Investing.com -- Shares in Spirit Airlines Inc (NASDAQ:SAVE) plunged more than 5% in after-hours trading after the Florida-based, low-cost airlines' carrier offered a subdued forward outlook for the remainder of 2015 on Monday.
Last month, the company said its June earnings were negatively impacted by numerous flight cancellations brought about by threatening storms. Adverse weather throughout the Midwest, followed by the ramifications of Tropical Storm Bill led to the cancellation of 500 flights, as well as a number of other delays, the company said. Spirit estimates that the high frequency of delays and cancellations over the month contributed to a $20 million negative impact on operating income, denting revenues by $5 million and increasing costs by $15 million.
"Due to the sheer volume of flights affected, we were unable to flex up our staffing levels enough to mitigate the impact of crews being displaced or timing out, which lengthened the span of the irregular operation and the time it took to restore our system to normal," Spirt Airlines said in an SEC 8-K filing. "In our high utilization, low frequency, point-to-point network, severe irregular operations typically create a unique set of challenges; however, we believe the unusual number and location of storms in June exacerbated the operational difficulty and made this event unlike others."

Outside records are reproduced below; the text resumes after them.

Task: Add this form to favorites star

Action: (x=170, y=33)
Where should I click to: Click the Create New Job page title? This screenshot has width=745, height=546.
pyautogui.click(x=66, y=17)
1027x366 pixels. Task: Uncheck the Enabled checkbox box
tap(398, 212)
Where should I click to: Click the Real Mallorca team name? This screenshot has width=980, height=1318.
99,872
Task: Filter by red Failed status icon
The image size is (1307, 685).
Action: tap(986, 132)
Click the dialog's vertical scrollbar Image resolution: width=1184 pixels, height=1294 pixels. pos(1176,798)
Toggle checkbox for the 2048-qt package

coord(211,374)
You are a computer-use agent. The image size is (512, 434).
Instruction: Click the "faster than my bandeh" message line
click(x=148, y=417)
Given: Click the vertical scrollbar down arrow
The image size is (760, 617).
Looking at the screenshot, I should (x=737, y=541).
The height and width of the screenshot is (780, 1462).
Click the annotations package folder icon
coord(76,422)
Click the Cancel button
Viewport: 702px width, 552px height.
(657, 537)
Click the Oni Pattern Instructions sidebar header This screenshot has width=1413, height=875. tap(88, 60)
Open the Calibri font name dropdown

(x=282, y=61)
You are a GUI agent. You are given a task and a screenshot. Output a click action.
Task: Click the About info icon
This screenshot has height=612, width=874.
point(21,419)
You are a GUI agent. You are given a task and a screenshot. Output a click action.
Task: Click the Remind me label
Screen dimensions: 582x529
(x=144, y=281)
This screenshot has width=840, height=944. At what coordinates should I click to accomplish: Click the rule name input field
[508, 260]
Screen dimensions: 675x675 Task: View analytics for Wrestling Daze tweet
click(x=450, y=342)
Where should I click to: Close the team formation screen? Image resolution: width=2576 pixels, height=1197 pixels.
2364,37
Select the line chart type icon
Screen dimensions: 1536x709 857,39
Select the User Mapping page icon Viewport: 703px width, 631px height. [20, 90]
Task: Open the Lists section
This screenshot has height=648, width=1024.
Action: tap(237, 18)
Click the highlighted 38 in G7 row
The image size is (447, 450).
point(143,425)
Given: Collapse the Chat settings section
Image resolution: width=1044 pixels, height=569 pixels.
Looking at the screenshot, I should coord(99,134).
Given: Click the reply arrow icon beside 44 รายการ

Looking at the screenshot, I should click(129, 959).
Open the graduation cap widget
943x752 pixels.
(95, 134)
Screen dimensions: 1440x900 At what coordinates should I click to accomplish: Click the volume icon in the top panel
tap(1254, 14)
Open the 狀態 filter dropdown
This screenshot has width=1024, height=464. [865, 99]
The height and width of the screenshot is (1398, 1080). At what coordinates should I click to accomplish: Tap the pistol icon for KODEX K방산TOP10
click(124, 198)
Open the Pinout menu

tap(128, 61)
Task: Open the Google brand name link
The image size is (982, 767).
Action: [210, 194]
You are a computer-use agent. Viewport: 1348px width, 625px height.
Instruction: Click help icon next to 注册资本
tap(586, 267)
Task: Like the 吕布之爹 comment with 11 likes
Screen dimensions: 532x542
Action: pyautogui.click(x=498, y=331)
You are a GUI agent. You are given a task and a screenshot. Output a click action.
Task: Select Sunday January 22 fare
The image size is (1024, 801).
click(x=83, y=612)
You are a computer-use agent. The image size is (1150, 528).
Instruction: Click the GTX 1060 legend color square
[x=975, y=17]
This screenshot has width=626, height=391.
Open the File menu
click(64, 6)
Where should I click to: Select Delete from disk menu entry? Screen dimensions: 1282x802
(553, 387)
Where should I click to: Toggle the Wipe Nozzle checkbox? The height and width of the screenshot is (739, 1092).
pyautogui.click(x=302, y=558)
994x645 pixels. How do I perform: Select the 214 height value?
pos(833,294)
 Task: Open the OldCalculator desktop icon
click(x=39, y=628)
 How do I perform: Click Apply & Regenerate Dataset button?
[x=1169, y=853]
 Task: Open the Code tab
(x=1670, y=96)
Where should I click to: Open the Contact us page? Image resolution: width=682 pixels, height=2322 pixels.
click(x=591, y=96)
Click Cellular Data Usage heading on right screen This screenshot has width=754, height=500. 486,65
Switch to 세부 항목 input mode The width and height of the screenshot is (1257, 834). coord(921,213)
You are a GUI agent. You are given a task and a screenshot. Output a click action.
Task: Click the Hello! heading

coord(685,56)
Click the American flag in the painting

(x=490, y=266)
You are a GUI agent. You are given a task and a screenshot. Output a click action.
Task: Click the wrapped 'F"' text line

In June, the company said the U.S. domestic pricing environment softened due to competitor pricing level, a move which further tamped down on its earnings. As a result, Spirt is lowering its forward guidance for the remainder of the year. Spirit is revising its operating margin to 22-25% for the third quarter and to 20-23% for the final quarter of the year. The low-cost carrier is also lowering its cost per available seat mile, a widely cited industry metric, for the rest of the year.
Shares in Spirit Airlines fell 3.48 or 5.48% to 60.06 in after-hours trading.
Spirit will release its earnings for its second quarter later this month.